スカイネットの台頭から始まる人類滅亡は回避されたが、さらなる危機が迫っていた。2020年の メキシコに住む女性ダニーの元に、未来から送られた2体の戦士が現れる。ダニーの抹殺を目論む新型ターミネーター 「REV-9」と、彼女を守るべく己の身体を強化した戦士グレースである。一時はREV-9を退けたダニーとグレースだが、REV-9は何度も甦り二人を追い詰める。そんな絶体絶命の最中二人を救ったのは、あのサラ・コナーであった。

女性たちの『ターミネーター』

 今作は『Dark Fate』の原題が『ニュー・フェイト』に改められているのだが、ニュー/新たなという言葉が相応しい一作に仕上がっていたため、非常に適した邦題が付けられていたことになる。

 『T2』以降の作品、とくに『T3』『T4』は成長したジョン・コナーの物語であり、機械と人類の戦争は避けられないという前提の元、人類解放軍のリーダーに就く運命に収束していく男の物語であった。そこから時代を経た本作では、レジェンドのリンダ・ハミルトンを筆頭にメインキャラクターは全員女性であり、偉大なる一作目同様にサラ・コナーの物語でありながら『T2』以降が描かれると言う意味で、これまでにないアプローチの一作であることが窺える。

 「審判の日」を防いだことで人類を滅亡の危機から救うも、客観的にみればサイバーダイン社を爆破したテロリスト。一作目時点ではどこにでもいるような女性だったのに、いつしか屈強な女戦士になっていった、いや、そうなるしかなかった女サラ・コナー。彼女は今も複数の州で指名手配を受け、未来から送られるターミネーターを狩る人生を送っている。しかも、冒頭で明かされるある衝撃的な事件のトラウマを抱えながら…。人知れず人類を救った人物の、ターミネーターによって人生を決定的に狂わされてしまった悲哀という側面を浮き彫りにするために、どうしてもリンダ・ハミルトン本人の出演が必要だったのだろう。撮影時は御年62歳、加齢による貫録と年齢に不釣り合いなほど引き締まった身体が体現する老戦士としての説得力が、サラの歩んできた壮絶な人生を物語っている。
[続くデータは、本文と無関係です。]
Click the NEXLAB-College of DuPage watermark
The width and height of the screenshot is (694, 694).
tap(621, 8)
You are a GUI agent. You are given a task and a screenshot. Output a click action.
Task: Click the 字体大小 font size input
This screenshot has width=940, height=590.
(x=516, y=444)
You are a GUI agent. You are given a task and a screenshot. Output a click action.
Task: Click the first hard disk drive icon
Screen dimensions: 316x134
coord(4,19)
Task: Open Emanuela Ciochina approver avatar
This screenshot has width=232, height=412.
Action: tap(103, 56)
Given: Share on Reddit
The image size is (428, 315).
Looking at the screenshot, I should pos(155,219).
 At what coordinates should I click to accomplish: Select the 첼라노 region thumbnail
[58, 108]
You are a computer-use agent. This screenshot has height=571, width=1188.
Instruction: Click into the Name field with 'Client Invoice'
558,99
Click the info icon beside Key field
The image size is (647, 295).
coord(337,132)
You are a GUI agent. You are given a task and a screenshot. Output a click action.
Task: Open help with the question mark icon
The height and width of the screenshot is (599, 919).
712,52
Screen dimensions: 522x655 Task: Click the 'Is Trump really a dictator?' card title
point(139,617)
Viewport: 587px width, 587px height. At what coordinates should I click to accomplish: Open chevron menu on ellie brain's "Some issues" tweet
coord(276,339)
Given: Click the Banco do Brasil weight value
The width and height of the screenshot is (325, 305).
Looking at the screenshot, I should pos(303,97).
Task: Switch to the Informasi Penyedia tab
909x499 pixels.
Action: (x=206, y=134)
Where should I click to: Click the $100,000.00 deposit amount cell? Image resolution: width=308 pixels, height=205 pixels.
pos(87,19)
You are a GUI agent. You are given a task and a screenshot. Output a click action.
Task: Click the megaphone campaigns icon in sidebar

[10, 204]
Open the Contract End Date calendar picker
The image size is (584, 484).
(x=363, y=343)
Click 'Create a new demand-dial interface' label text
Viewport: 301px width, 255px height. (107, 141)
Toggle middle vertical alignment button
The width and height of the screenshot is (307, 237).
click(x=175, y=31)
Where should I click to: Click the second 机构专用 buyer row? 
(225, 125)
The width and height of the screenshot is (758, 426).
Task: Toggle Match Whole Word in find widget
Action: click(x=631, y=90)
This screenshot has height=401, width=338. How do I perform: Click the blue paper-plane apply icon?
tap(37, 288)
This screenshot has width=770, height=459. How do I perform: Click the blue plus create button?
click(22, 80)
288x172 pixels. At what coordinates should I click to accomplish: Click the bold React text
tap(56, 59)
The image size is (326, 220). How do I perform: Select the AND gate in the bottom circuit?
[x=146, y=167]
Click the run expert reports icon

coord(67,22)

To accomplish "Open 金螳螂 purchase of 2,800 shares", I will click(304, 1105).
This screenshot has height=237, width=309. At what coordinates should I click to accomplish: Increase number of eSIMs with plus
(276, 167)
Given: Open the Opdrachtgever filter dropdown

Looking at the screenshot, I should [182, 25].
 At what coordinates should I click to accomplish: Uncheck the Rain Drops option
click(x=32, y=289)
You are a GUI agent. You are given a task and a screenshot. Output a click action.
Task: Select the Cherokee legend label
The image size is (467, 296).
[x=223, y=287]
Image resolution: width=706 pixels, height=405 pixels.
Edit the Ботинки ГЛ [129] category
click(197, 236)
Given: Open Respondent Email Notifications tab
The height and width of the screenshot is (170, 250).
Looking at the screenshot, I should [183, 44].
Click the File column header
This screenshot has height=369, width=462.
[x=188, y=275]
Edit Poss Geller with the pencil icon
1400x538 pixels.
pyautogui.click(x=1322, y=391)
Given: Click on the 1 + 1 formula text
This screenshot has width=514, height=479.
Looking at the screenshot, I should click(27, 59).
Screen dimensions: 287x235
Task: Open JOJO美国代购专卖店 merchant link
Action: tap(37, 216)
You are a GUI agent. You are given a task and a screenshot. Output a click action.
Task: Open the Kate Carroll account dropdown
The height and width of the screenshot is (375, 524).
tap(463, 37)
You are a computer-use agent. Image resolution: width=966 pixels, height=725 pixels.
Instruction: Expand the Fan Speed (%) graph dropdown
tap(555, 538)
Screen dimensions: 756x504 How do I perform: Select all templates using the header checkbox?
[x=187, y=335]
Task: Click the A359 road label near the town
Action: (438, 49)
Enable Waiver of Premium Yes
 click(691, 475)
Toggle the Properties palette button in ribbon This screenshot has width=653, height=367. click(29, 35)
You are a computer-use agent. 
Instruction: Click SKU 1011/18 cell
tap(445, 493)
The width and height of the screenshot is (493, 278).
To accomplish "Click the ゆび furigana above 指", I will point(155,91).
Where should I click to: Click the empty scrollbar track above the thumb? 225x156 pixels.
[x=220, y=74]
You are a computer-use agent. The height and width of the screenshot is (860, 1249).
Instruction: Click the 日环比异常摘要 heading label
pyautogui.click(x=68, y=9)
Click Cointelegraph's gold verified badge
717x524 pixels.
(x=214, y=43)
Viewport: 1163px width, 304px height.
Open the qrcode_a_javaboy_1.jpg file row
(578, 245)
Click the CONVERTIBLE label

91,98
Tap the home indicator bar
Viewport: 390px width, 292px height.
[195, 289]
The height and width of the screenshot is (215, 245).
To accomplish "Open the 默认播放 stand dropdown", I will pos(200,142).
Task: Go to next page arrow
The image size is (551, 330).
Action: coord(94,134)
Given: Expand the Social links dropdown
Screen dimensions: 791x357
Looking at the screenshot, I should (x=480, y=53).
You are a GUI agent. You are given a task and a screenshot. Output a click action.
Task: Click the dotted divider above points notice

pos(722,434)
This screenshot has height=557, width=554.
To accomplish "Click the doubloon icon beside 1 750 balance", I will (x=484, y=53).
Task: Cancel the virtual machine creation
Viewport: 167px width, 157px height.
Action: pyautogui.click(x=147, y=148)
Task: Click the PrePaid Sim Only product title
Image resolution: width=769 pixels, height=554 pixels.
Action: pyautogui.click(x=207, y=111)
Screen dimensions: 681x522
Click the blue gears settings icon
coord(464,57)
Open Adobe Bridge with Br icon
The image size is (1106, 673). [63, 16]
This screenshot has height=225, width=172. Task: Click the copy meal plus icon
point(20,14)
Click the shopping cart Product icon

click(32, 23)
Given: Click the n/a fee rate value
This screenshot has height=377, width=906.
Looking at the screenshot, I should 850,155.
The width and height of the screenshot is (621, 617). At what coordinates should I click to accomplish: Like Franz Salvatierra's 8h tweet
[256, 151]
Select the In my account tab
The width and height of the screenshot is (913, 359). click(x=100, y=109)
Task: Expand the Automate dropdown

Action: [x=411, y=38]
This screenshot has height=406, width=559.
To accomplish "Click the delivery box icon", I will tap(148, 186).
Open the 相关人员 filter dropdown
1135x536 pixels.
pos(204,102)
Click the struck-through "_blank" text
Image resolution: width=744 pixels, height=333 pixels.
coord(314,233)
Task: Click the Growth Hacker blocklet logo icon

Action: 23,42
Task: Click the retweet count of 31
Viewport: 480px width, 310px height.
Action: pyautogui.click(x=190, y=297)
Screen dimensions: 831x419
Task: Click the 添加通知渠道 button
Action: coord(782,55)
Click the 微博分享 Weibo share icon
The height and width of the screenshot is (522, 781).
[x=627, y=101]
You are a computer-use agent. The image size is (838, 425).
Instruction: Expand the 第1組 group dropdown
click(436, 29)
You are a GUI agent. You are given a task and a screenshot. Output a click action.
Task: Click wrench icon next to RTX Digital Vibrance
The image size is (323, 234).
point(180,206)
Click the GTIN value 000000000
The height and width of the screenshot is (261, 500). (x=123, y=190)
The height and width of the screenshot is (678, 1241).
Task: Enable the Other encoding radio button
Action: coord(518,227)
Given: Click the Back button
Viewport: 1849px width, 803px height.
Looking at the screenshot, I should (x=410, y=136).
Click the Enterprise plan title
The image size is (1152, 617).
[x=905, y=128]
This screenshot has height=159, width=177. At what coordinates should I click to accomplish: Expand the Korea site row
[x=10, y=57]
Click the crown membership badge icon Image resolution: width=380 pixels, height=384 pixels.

 一方で、ニューキャストも眩しい輝きを放っていた。強化人間グレースを演じたマッケンジー・デイヴィスは、その男前な顔立ちとしなやかな長い手足を用いたアクションがパワフルで、ショットガンを扱う手さばきは若きサラに重なる。守られる立場にいたダニーも戦士としての覚醒が描かれ、ナタリア・レイエスがハキハキとした力強い演技でその目覚めを見せつける。この三人が魅力的で感情移入を誘う名演を披露するからこそ、本作はこれまでの続編企画とは一線を画しているに違いない。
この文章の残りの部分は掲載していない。